Activity:
Below are some entries. Copy each line in them that holds "header".

START Entries provided

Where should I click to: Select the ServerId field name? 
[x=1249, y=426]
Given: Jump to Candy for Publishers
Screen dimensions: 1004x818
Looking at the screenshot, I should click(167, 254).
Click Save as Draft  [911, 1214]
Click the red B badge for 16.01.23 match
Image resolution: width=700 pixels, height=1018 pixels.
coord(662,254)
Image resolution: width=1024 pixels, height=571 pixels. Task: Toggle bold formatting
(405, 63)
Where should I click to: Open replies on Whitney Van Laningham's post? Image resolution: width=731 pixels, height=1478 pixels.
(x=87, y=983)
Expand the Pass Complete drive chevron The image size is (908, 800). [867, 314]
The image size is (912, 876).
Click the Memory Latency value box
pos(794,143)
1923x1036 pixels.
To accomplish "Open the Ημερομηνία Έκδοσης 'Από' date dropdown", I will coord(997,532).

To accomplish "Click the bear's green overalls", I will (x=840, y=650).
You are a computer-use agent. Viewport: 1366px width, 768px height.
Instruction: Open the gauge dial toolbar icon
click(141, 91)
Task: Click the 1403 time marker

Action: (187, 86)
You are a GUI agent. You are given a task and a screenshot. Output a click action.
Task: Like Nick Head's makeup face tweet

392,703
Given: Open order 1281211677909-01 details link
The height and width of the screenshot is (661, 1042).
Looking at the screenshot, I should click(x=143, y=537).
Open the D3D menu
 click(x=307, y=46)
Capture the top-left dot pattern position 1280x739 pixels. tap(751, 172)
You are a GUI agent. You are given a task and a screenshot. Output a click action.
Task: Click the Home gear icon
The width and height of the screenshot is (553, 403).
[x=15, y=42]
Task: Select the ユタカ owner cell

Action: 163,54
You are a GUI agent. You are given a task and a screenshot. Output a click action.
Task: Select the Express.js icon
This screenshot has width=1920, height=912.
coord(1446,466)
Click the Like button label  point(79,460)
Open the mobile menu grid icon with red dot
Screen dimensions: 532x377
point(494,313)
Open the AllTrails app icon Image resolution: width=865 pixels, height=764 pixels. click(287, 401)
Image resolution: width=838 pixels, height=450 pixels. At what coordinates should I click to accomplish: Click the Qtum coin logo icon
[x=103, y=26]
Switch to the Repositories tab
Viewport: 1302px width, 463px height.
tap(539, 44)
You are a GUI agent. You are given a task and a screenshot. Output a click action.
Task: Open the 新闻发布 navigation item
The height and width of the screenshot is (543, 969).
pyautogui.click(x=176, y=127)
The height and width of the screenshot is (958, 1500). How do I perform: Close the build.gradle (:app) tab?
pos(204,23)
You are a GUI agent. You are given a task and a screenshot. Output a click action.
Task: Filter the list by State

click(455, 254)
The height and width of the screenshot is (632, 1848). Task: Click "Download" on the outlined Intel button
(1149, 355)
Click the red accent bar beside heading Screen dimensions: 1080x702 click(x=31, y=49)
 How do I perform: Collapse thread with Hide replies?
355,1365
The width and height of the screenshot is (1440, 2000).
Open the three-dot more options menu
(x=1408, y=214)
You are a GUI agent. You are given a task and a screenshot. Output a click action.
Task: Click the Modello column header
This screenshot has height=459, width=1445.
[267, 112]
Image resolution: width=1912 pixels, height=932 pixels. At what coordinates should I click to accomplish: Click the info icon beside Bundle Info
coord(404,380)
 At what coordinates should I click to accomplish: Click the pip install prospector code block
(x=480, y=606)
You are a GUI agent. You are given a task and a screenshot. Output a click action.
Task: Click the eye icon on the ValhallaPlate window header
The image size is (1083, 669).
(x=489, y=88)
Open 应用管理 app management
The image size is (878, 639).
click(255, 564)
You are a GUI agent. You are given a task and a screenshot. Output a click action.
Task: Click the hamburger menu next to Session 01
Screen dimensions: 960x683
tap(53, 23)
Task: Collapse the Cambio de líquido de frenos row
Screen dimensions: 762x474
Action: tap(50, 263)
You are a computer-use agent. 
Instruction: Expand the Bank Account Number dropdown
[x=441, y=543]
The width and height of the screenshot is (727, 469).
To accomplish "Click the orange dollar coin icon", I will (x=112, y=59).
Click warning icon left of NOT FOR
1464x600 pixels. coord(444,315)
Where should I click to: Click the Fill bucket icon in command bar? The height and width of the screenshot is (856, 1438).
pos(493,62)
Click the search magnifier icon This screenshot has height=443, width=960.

END Entries provided

Completed exercise:
Task: Click the Modello column header
Task: Click the eye icon on the ValhallaPlate window header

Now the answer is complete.